■ Objectives ■
A – Rewrite the section of the placemaking blog post below that begins at the words "The Germans know" and ends after "is not news).", substituting "Aldi" for "Lidl".
B – In the placemaking blog post below, to what decade does the train station in Essen date?

Rebuilding Place in the Urban Space

"A community’s physical form, rather than its land uses, is its most intrinsic and enduring characteristic." [Katz, EPA] This blog focuses on place and placemaking and all that makes it work--historic preservation, urban design, transportation, asset-based community development, arts & cultural development, commercial district revitalization, tourism & destination development, and quality of life advocacy--along with doses of civic engagement and good governance watchdogging.

Friday, August 29, 2014

Transit (transportation) infrastructure as a key element of civic architecture

Been busy.  Hard to write.

The Germans know how to do train stations.  Essen is not a small city for German (I think it is the seventh largest), as a region, the Ruhr is unusual because it is so dense, and is a contiguous framework of cities, like Greater Los Angeles or Detroit or in New Jersey.   But the transit system isn't massive, with about 300,000 riders daily.

The train station dates to the 1950s and is well organized and full of shops, including great magazine-book stores and a Lidl deep discount grocery store (some of the prices astounded me, for all of the talk that food costs more in Europe--which it does at restaurants especially, which is not news).

■ Data segment ■
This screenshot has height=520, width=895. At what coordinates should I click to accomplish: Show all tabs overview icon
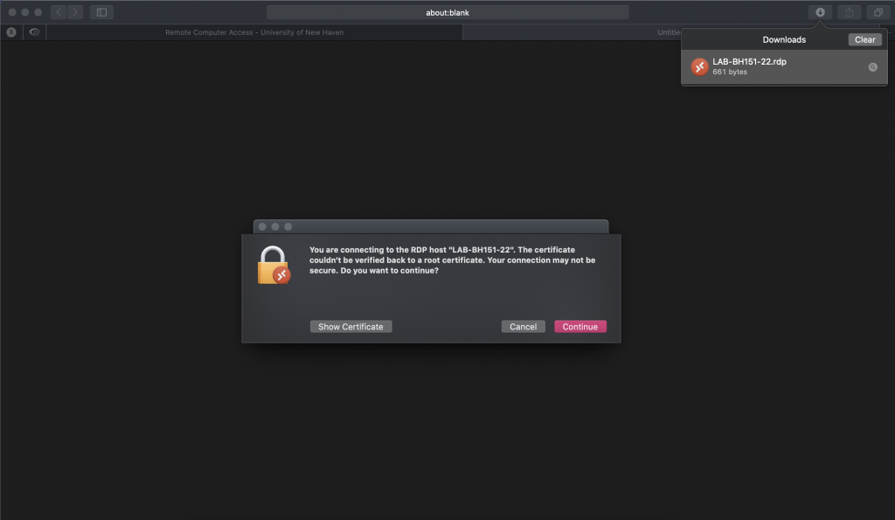[x=878, y=12]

■ Solutions in order ■
A –
The Germans know how to do train stations.  Essen is not a small city for German (I think it is the seventh largest), as a region, the Ruhr is unusual because it is so dense, and is a contiguous framework of cities, like Greater Los Angeles or Detroit or in New Jersey.   But the transit system isn't massive, with about 300,000 riders daily.

The train station dates to the 1950s and is well organized and full of shops, including great magazine-book stores and a Aldi deep discount grocery store (some of the prices astounded me, for all of the talk that food costs more in Europe--which it does at restaurants especially, which is not news).

B – The 1950s.